Hinnerick Broeskamp verwahrte sich gegen diese Unterstellung. Es geschehe durchaus etwas, um in Kontakt mit Jugendlichen zu kommen, viele DGB-Einrichtungen riskierten auch etwas. Im übrigen gehe es um Sachen, nicht um Benennungen.

Zum Begriff der „Interessen“ bemerkte eine Diskutantin, der Begriff habe einen merkwürdigen Klang im Zusammenhang mit der Arbeitsplatzdiskussion, da niemand jemals problematisiere, was genau denn „Interessen“ seien. Darüberhinaus werde seit 10 Jahren über Neue Medien geredet, seit 5 Jahren stehe jeden Tag etwas in der Zeitung; es sei doch bemerkenswert, daß der DGB erst jetzt reagiere.

Ein weiterer Teilnehmer nannte es einen Ausverkauf der politischen Moral angesichts der kapitalistischen Krise, wenn ständig mit dem „Schlagetotargument“ von den Arbeitsplätzen hantiert werde.

Oswald Todenberg ließ sich, so angesprochen, dahingehend ein, daß ihm und, wie er meine, auch dem DGB, die Zusammenhänge schon bewußt seien. Diese Gesellschaft produziere, was sie produziere, selber und in der Rolle des Arztes am Krankenbett befinde sich der DGB nicht erst seit gestern. Man solle ihm aber die revolutionären Gewerkschaften einmal zeigen. Sicher sei Ärger über den Apparat bisweilen angebracht, die anstehenden Probleme seien aber nicht durch Bürgerinitiativen etc. zu bewältigen. Im übrigen wolle er wissen, wer von den Anwesenden in der Gewerkschaft Engagement zeige. Wer seine Anliegen nicht hineintrage, solle sich nicht wundern, wenn nichts herauskomme. Man könne insgesamt eben nur mit den vorhandenen Strukturen arbeiten oder man müsse nach Bali auswandern.

Diesem Gegenargument wurde erwidert, daß es Kämpfe und Engagement innerhalb der Gewerkschaften in Fülle gebe, die Engagierten jedoch das Gefühl haben müßten, gegen eine Gummiwand anzugehen.

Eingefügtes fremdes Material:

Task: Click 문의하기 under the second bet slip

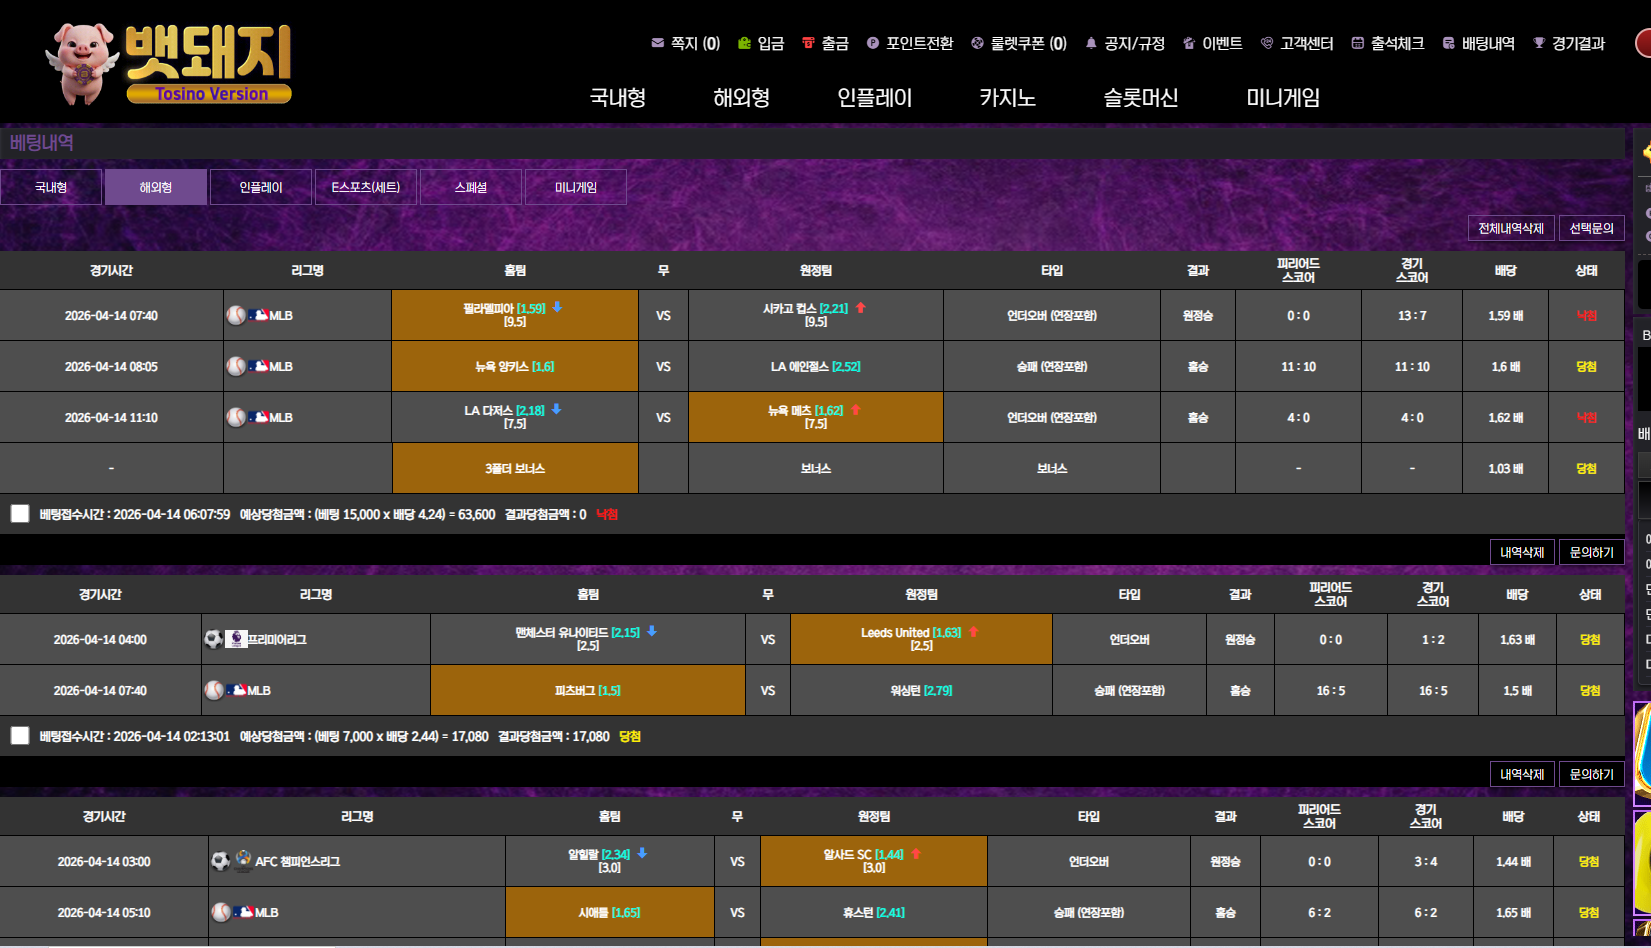Action: [x=1591, y=774]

Helga Grün kam mit einem Beitrag zu Wort, in dem sie erklärte, sie sei aus der Gewerkschaft wieder ausgetreten, weil sie sich in ihrem Engagement gegen die Neuen Medien und Technologien von dieser verlassen gefühlt habe. Das Problem der Gewerkschaften werde es in Zukunft nicht mehr sein, um Lohnprozente in Interconti-Hotels zu feilschen, sondern mit den neuen Technologien entstehe eine gründlich veränderte gesellschaftliche Situation, der gegenüber anders agiert werden müsse. Diesbezüglich verhalte sich die Gewerkschaft jedoch rein defensiv. Sie orientiere immer noch auf den Sozialplan. Man müsse sich aber darauf vorbereiten, daß es wieder risikoreicher werde, für die Interessen der Arbeitnehmer einzusetzen. Die Gewerkschaft solle bald daran gehen, die Kollegen wieder kennen zu lernen.

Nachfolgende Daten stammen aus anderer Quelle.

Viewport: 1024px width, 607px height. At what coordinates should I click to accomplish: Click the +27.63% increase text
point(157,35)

Gegen Ende der Diskussion wies Dietrich Leder darauf hin, daß es ein allgemeines Problem nicht nur der Gewerkschaften sei, immer zu spät zu kommen. Auch die Friedensbewegung bekämpfe heute Waffen, deren Planung vor 20 Jahren abgewickelt worden sei. Man solle in Rücksicht darauf von den Industriemanagern lernen und aktiv werden, wenn die Planung beginne und nicht erst dann, wenn der Beton ausgerollt werde. Er schlug vor, möglichst bald ein Symposion  zu veranstalten, auf dem die in dieser Diskussion nur angerissenen Fragen auf breiterer Ebene diskutiert werden könnten.

Zum Schluß gab Oswald Todenberg, nach der konkreten Position des DGB zum Kabelfernsehen befragt, an, es laufe in den Gewerkschaften ein DIskussionsprozeß angesichts der Bedrohung durch die Neuen Medien. Die Verkabelung selbst sei aber nicht mehr aufzuhalten und der DGB habe auch nicht die Mittel, bei einer evtl. Privatisierung ein eigenes Programm zu starten. Eine Arbeitstagung befürworte er.